Swift’s lawyers were not amused, demanding Pinterest remove the posts and stating, “The association of Ms. Swift with Adolf Hitler undisputedly is ‘harmful,’ ‘abusive,’ ‘ethnically offensive,’ ‘humiliating to other people,’ ‘libelous,’ and no doubt ‘otherwise objectionable.'”

But neo-Nazis embraced the idea, writing about Swift regularly on the Daily Stormer with the unabashed enthusiasm of high school fanboys, calling her the “Nazi avatar of the white European people,” and fretting that she might “succumb to the Merchant” — meaning give in to the Jews.

There is also a “Taylor Swift for Fascist Europe” Facebook page with nearly 20,000 followers. A recent post read, “Thank you for the continued support. Taylor will Make the Reich Great Again.”

That group is registered as a “comedian” page, which nods to the possible tongue-in-cheek nature of the meme, at least to some. Yiannopoulos acknowledges this point. “Like the alt-right itself, the far-right internet’s love affair with this pop star is predominantly sincere but with a heady whiff of satire and troublemaking,” he wrote.

Then again, when contacted by Broadly, the page’s community manager, who remained anonymous, wrote in an email that while he does not think Swift is sending covert messages through pop songs, he does think she “embodies the Aryan ‘spirit.'”

“To be Aryan in spirit is what completes the fascist,” the community manager wrote, pointing out that Kim Kardashian and Miley Cyrus, for example, do not have the Aryan spirit.
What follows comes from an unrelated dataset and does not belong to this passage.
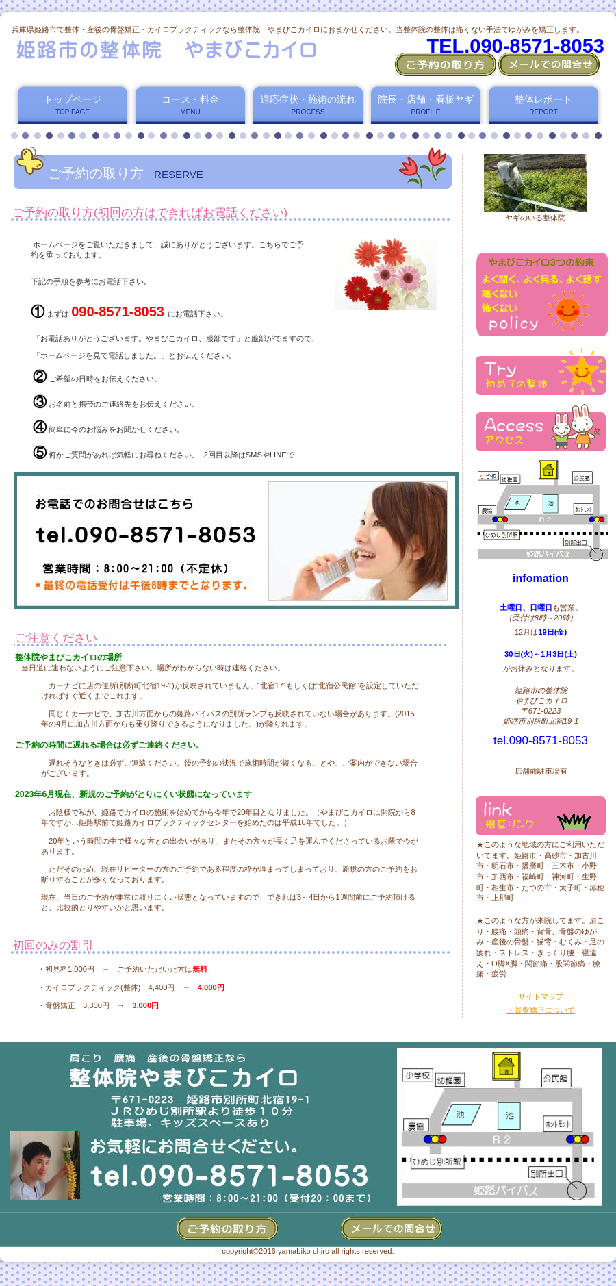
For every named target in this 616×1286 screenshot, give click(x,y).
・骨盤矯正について (541, 1010)
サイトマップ (540, 996)
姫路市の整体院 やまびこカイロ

In Swift’s case, that “spirit” may refer to the fact that, as Broadly put it, “she comes across as a born conservative but also keeps politics out of her public identity.”

“[Swift] is the anti-Miley,” the Daily Stormer’s Anglin told Broadly. “While Miley is out having gang-bangs with colored gentlemen, she is at home with her cat reading Jane Austen.”

Whether it’s a pop star or a politician, the alt-right clearly knows how to find personalities to amplify their bigotry.